Task objective:
Omit all images, then repeat exactly the lines below from the one containing "Instruction: Click the" through the one containing "795x532 pixels.", both ends included.

Extracted records:
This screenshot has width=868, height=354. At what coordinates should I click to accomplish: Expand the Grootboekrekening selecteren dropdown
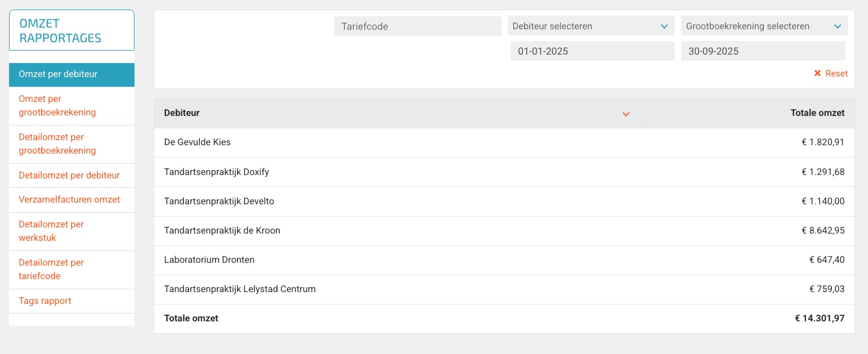pyautogui.click(x=764, y=26)
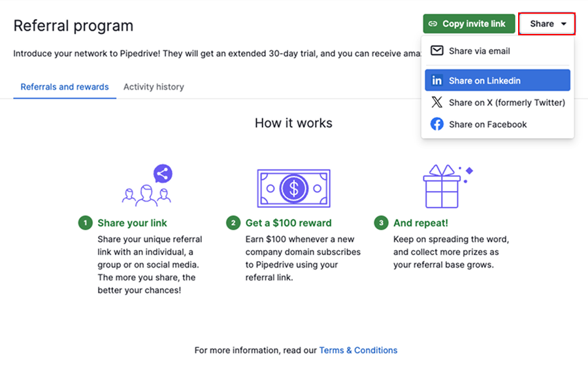Image resolution: width=588 pixels, height=367 pixels.
Task: Switch to Referrals and rewards tab
Action: coord(65,87)
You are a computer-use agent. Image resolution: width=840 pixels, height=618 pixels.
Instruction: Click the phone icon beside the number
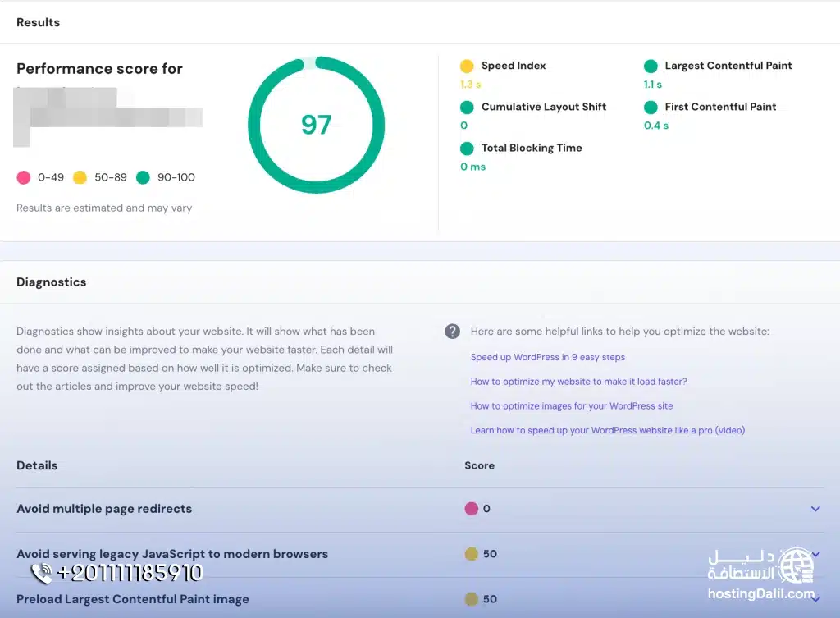point(42,572)
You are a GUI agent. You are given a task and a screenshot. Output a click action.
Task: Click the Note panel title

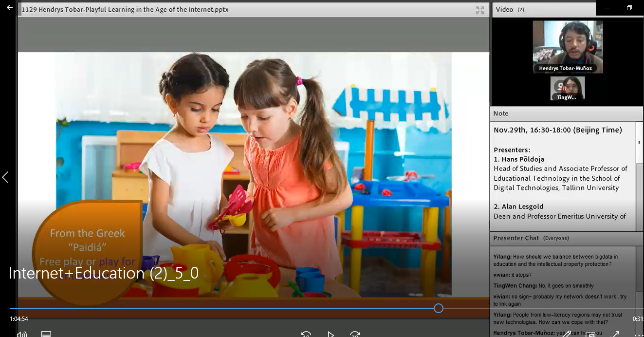point(501,113)
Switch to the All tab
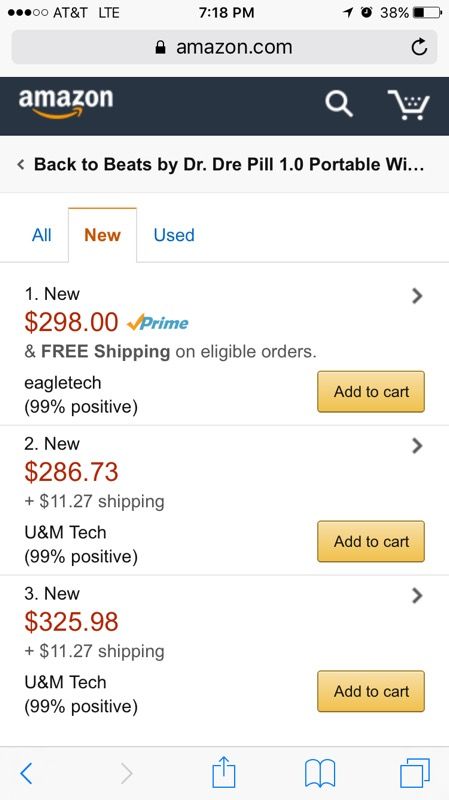 coord(41,235)
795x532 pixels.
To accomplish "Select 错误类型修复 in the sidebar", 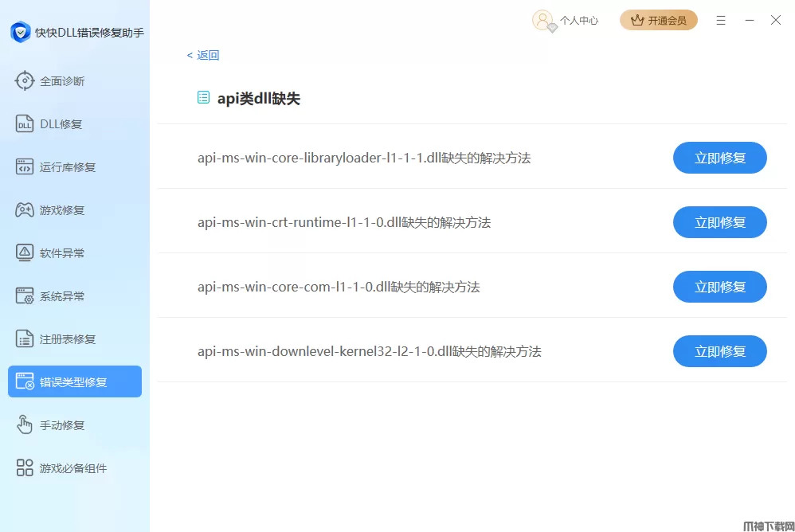I will click(x=75, y=381).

Expected answer:
Instruction: Click the phone icon beside the number
point(42,572)
You are a GUI agent. You are given a task and a screenshot. Output a click action.
Task: Click the Note panel title

point(501,113)
Switch to the All tab
 coord(41,235)
795x532 pixels.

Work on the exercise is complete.